■ To do
Identify and copy all lines of the material where the string "will" is found.

■ Materials provided
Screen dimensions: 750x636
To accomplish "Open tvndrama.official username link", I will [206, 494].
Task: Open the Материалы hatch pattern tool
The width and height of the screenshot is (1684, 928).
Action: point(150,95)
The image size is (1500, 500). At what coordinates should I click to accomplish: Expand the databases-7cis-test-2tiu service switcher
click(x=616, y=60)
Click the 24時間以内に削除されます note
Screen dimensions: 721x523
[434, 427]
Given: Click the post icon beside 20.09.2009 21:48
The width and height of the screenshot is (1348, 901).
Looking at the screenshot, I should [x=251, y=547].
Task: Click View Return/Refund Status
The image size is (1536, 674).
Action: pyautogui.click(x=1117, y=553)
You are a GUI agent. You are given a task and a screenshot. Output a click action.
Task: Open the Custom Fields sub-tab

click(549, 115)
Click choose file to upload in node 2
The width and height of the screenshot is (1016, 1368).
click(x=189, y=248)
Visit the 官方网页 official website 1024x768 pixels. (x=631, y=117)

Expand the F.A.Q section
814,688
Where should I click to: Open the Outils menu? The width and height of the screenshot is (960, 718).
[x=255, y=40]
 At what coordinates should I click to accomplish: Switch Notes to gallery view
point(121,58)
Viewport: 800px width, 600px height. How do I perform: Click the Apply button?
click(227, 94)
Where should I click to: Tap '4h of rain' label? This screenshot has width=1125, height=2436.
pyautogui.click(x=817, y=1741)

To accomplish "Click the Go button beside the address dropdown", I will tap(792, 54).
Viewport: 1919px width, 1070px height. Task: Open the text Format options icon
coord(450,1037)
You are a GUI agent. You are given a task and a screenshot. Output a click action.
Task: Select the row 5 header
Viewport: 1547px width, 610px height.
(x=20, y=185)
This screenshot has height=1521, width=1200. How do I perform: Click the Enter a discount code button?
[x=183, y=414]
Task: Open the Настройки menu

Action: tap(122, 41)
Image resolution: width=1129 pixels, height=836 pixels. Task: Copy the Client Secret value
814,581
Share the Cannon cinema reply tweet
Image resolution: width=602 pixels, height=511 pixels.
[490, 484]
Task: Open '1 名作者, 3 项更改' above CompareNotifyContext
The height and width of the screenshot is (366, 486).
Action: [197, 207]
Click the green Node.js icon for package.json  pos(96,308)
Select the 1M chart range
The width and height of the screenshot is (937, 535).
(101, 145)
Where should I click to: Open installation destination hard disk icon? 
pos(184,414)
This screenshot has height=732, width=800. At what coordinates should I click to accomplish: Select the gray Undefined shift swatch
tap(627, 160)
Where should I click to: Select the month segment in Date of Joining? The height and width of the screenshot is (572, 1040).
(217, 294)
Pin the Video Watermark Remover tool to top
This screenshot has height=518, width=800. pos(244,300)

■ Reply
To accomplish "Open tvndrama.official username link", I will [206, 494].
To accomplish "Click the Go button beside the address dropdown", I will tap(792, 54).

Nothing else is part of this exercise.